Ya, I have emailed/called this vendor and made him a very resonable offer on one of his bikes, just one, as most of what I see is pieced together junk. He insulted me and hung up.
Looking at todays market, (holidays approching), folks are kinda holding on to funds, except vintage bike nuts, Looks like  he lists 1/3 or more what the market would bear for nice condition bikes, which in his fleet is few.

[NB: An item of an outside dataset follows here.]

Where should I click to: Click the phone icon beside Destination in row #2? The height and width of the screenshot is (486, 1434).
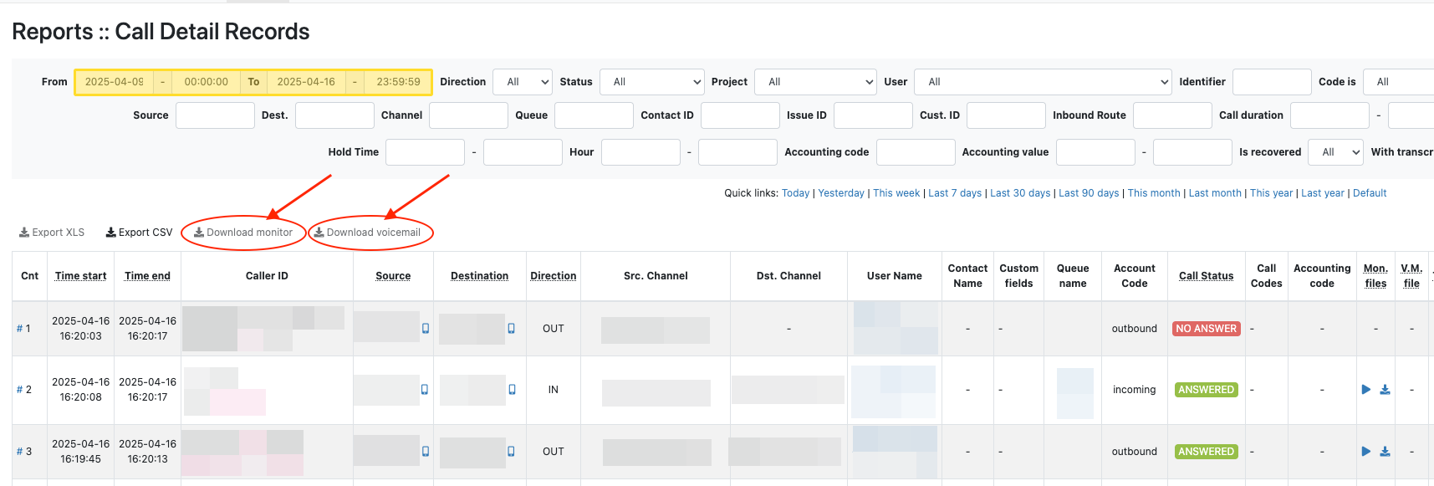[x=512, y=390]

He is pretty proud of his stuff, ..Just my humble opion..


----------



## WiscoMike (Dec 11, 2011)

*bbc bikes- fun*

Ya, he is way over market value on every single collector bicycle he has in inventory.  I've been to the shops before and he has mega inventory, but a lot of it has seen better days, pieced together or far worse.  I called the shop as well a few times to see what the deal was, I spoke with the actual gentlemen in charge of listing all the ebay items, he was very pleasent but is pretty much at the mercy of the owner/collector of the stash who is "holding out for the market to rebound" or something of the sort.  He hasn't sold any of the high price bicycles since they've been posting on ebay, which confuses me as to why he wouldn't consider incremently chopping the prices down but hey to each his own I guess.  It's too bad the owner won't negotiate prices and is rather harsh if you even discuss "true" values, but I don't think they depend on the ebay sales as a bulk of their business, more of the buy/resell to the local kids in the college town...  I could go on for hours about the listed items and prices but what's the point...


----------



## bobcycles (Dec 11, 2011)

*worth it?*

Well it's good to see BCB bikes selling something better than a stripped down cleveland welding 50's junker for 3K.  But this guy is still smoking something strong.  It's Budget Bicycle in Madison.  Sort of a Bike Shop Monopoly in Madison Wisconsin.  15 years ago or so he was actually reality based on his prices.  Check his other listings...most of it makes no sense  $-wise at all.  yeah, and it's "budget" bicycle centers.....LOL!


----------



## SJ_BIKER (Dec 12, 2011)

*sEEMS TOO worn to get 3000.00 but lets not kid ourselves*

I remember some e pay freak about a decade ago calling himself an "Advanced Collector"...what ever that means....He said that my 1949 complete Schwinn marroon b6 was worth 500.00 at best in 2000.  Then he asked me if i was selling it...i was a 25 year old snot nosed kid to him i assume.  I knew it was worth more than that.  Too each his own i say.  If the owner thinks he can shake a lump of change off a buyer from this b6 all power to him...and if it does sell it for 3000.00 ...guess what people will be doing shortly after that??  Thats right...selling their b6 bikes or reffering to the 3000.00 b6 that sold on epay...its a viscious cycle yall.


----------